Хофман не был без сознания, как я думал, потому что внезапно он прошептал:
– Он же был мертв, когда мы нашли его в кустах, и когда мы похоронили его, его тело начало разлагаться. Если вы поднимете занавес…
– Хофман, ты нервничаешь, и тебе лучше покинуть это заведение, – сказал я, понимая, как глубоко тронут мой друг.
"Мы оставались в Фехзе три дня, затем майор Путман, Хофман и я, в сопровождении индийского юноши, покинули деревню и поспешили к разрушенному храму, где, как предполагал лейтенант Хофман, был потерян алмаз. Потерян… нет, он никогда не был потерян. Он был украден и спрятан там. Я понял это, как только увидел храм и заметил, что Хауфман знаком с руинами."
– Это ложь, – прошептал Хофман, – ложь. Я никогда не пересекал руины раньше. Ложь, как и обман за этим занавесом. Ах, я был дураком, когда посчитал его за убитого Голдмана. Обманщик, мошенник, плут, укравший секретные сведения о том путешествии и, узнав о моем богатстве, пытающийся опорочить мою репутацию в корыстных целях. Я разоблачу его своими собственными руками.
Он начал было поднимать занавес, но я остановил его.
– Вы когда-нибудь рассказывали кому-нибудь о нашем путешествии в тот индийский храм и его цели? – спросил я.
– Никогда, – сказал он, отступая от занавеса.
– Я тоже, – ответил я, – а Голдман был найден убитым через несколько минут после нашего возвращения в Фехзе, так что никто не мог узнать от него о цели этого путешествия.
– Боже мой, – простонал Хофман пересохшими губами, – это доктор Гольдман.
"Не успели мы достичь руин, – продолжал неумолимо голос, – как на нас обрушился тропический шторм, едва не сбив нас с ног. Несмотря на ярость стихии, лейтенант Хофман спокойно подозвал индейца к себе, закрепил веревку на его талии и велел ему спуститься в узкий котлован под храмом и принести оттуда алмаз."
"Через несколько минут юноша вернулся. Опираясь на разрушенную колонну, он протянул руку. Там, на его ладони, без какой-либо защиты, лежала великолепная драгоценность."
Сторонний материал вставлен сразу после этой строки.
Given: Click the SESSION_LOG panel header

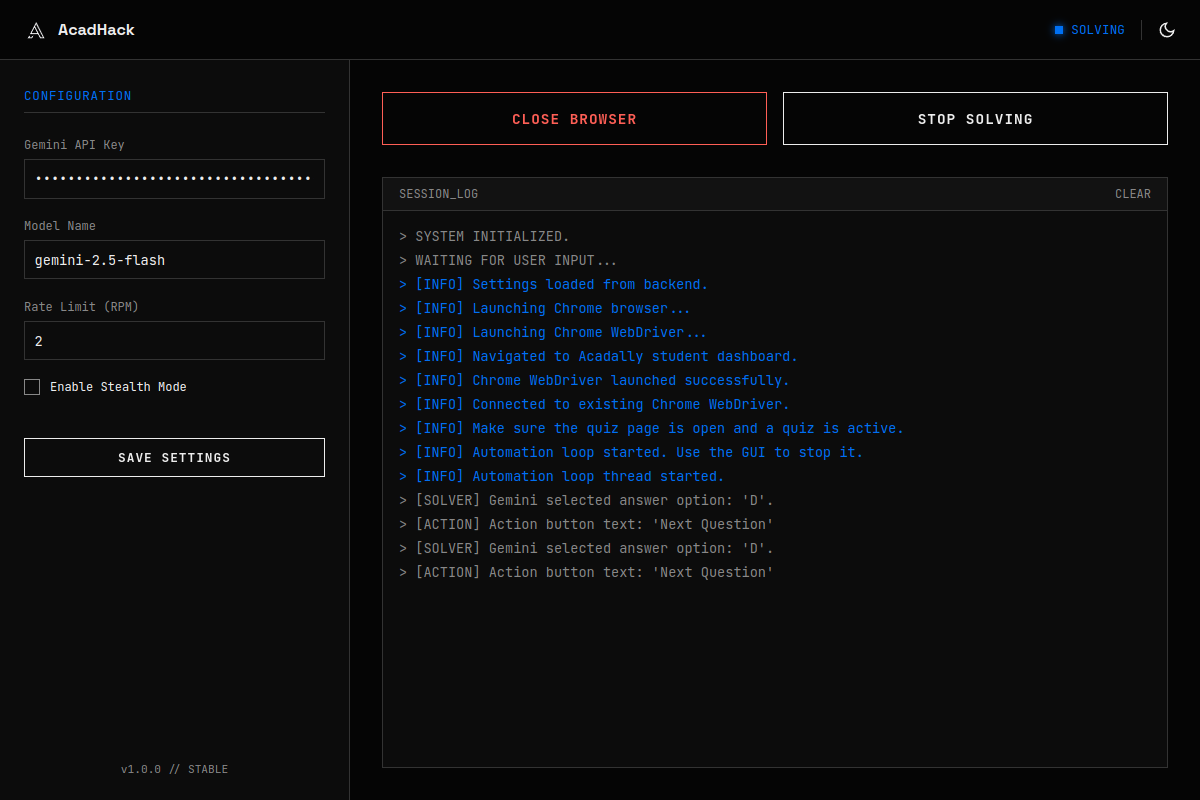Looking at the screenshot, I should 438,193.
"И вдруг алмаз вспыхнул, как огненный шар, и, пока мы смотрели, из протянутой руки юноши поднялся голубой пар, и она опустела."
"Я начал двигаться вперед, и тут на мою голову, казалось, обрушилась молния, и не успел я воскликнуть, как к моим ногам упала обугленная и почерневшая одежда индийского юноши."
"Одна молния уничтожила алмаз, а вторая взорвала юношу до исчезновения человеческого облика".
Это говорил убитый доктор Голдман, теперь в этом не могло быть никаких сомнений. Я повернулся к Хофману. Он вцепился в свой стул, чтобы не упасть. Он не обратил на меня никакого внимания, когда я подошел и взял его за руку, но с напряженным лицом ждал слов, которые должны были прозвучать из-за занавеса.